According to the National Domestic Violence Hotline, domestic violence (DV) is also referred to as intimate partner violence (IPV) and several other phrases that describe behaviors of one partner to maintain power and control over another. The Hotline offers plain language definitions and examples of DV and IPV, which include not only physical, emotional, and sexual abuse, but also sexual and reproductive coercion and financial and digital abuse.

First Steps in Addressing Rural DV/IPV: Awareness and Screening

Dr. DeShana Collett is a practicing physician assistant (PA) and an Associate Professor at the University of Kentucky (UK) College of Health Sciences. Because DV is so common and rural resources so scarce, Collett said she wants their PA graduates to be aware of the condition’s complexities and comfortable with possible interventions.

DeShana Collett

“I believe the first step in decreasing violence is awareness and tying in the proof that domestic violence-associated trauma impacts overall health and well-being,” she said. “I would say it is an effortless task to weave in the education of IPV as a health condition because of its commonality. We know that patient care skills applied during encounters with DV and IPV patients will also be similar to many other health conditions that our students will encounter.”

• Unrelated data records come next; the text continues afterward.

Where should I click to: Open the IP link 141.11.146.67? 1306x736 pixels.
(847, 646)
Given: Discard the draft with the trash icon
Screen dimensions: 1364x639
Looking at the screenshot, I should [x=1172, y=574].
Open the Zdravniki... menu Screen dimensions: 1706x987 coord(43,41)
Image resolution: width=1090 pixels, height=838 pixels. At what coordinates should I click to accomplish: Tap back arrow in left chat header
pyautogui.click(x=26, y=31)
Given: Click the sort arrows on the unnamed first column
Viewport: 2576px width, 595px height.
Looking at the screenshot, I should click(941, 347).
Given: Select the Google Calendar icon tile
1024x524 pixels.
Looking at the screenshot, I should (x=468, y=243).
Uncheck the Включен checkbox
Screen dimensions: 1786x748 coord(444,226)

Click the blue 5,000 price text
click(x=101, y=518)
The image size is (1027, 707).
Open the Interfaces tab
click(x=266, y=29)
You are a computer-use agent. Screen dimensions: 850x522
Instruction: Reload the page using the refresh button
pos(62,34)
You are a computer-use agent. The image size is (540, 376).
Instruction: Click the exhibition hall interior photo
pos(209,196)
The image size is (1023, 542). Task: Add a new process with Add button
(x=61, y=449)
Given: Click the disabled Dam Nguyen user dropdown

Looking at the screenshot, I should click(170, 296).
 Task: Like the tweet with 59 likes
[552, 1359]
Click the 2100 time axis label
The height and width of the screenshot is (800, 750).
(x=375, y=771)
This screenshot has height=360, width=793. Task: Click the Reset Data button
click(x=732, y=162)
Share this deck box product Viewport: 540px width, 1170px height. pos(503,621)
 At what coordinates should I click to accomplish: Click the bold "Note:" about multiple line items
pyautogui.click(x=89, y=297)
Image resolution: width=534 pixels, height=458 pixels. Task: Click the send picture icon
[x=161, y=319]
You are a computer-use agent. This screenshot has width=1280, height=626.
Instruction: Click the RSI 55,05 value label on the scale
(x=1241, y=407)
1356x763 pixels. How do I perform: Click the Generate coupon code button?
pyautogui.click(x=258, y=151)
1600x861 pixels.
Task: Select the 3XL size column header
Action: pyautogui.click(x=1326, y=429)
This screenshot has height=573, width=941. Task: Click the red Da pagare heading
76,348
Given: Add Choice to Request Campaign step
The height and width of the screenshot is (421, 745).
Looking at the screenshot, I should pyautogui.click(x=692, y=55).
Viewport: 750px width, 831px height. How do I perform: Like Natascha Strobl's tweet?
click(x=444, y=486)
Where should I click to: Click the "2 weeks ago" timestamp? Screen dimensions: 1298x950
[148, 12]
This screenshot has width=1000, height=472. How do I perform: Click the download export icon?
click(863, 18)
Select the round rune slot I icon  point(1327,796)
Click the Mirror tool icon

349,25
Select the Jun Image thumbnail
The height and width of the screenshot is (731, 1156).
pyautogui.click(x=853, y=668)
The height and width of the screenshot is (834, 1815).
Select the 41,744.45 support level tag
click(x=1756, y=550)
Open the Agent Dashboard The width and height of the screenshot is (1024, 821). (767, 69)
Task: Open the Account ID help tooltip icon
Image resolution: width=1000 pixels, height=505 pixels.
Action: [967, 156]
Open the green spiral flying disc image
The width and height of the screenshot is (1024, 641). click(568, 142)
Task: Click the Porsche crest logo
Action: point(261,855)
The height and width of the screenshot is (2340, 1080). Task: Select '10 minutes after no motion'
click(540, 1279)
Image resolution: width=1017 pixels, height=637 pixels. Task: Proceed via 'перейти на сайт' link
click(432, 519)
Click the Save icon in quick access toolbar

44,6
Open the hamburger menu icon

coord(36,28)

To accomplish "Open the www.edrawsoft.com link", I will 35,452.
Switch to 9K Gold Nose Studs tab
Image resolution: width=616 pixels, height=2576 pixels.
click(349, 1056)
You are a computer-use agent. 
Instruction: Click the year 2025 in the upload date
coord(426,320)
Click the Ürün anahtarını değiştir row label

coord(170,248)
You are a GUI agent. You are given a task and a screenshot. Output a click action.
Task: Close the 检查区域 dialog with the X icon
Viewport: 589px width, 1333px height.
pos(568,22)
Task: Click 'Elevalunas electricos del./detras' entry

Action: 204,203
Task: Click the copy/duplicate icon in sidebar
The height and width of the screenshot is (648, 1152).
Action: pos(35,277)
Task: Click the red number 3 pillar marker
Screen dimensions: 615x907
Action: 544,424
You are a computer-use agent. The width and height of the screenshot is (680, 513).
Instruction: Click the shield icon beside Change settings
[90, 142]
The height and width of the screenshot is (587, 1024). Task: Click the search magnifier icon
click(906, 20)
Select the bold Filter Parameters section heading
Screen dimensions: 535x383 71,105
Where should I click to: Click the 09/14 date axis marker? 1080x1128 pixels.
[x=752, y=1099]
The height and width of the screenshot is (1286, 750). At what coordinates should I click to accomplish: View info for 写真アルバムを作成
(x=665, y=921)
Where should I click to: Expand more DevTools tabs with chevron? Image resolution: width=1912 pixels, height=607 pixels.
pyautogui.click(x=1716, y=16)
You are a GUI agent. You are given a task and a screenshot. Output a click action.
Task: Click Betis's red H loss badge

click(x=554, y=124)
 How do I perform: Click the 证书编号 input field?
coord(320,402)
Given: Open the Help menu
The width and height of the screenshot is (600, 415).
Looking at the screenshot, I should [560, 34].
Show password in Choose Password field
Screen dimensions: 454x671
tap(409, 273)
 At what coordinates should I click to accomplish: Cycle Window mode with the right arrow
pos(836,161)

With more than a decade of teaching comes the experience of integrating DV into standard curriculum, Collett said. She tells students that screening for DV should actually start with the moment the patient walks through a clinic door, sits in the waiting room, and looks around at posters on the wall or educational messages in a clinic room.

“Building on an ‘everywhere and everyone’ philosophy, I tell my students that awareness is important for the receptionists, the medical assistants, and nursing staff,” she said. “We all have multiple opportunities to screen and be aware because the problem is everywhere. It takes all of us to educate and win the fight to end violence and I remind them, it’s not just women, it’s men, it’s adolescents, and geriatrics as well.”

Advocacy organizations said that healthcare providers should feel free to reach out to their community resources and proactively build organization-to-organization and person–to-person relationships so they are not alone in trying to care for these patients, especially in emergent situations.

Maren Woods is Program Director for Praxis International’s Rural Advocacy and Interagency Responses to Violence Against Women, a technical assistance program for grant-funded communities working on violence issues. She said in their work with hundreds of rural advocacy programs, a walk-through is one approach they’ve heard about that seems to help build these types of relationships.

“A clinic walk-through is where a domestic violence advocate can go through the clinic on a mock visit, Woods said. “Feedback can be given on what’s in the waiting room, the exam room, how the clinic team might respond to different patient scenarios. It’s sort of a ‘meet and greet,’ where the advocate can give their lens to safety, information, and protocols. And it builds partnerships between the community’s non-clinical and clinical teams.”

DV and IPV in Rural Settings: The Differences

Collett said because nearly 25 percent of their program’s graduates who stay in Kentucky will practice in a rural county, she has to prepare students for dealing with DV in that setting. That starts with acknowledging the list of factors studied long ago found to be associated with DV in rural areas including geographic isolation, transportation limits, and patriarchal attitudes regarding gender roles, religious beliefs, and the issues about small community confidentiality that extend to law enforcement teams, criminal justice, and the community’s healthcare providers. With these factors in mind, she said she reminds students to still just start with being patient-centered.

“I believe there’s not a ‘rural approach’ to screening,” she says. “It’s more important to stay patient-centered. I tell students the most important thing they need to do is make it clear to their patients that a rural clinic can be a safe place when they’re ready to talk to someone.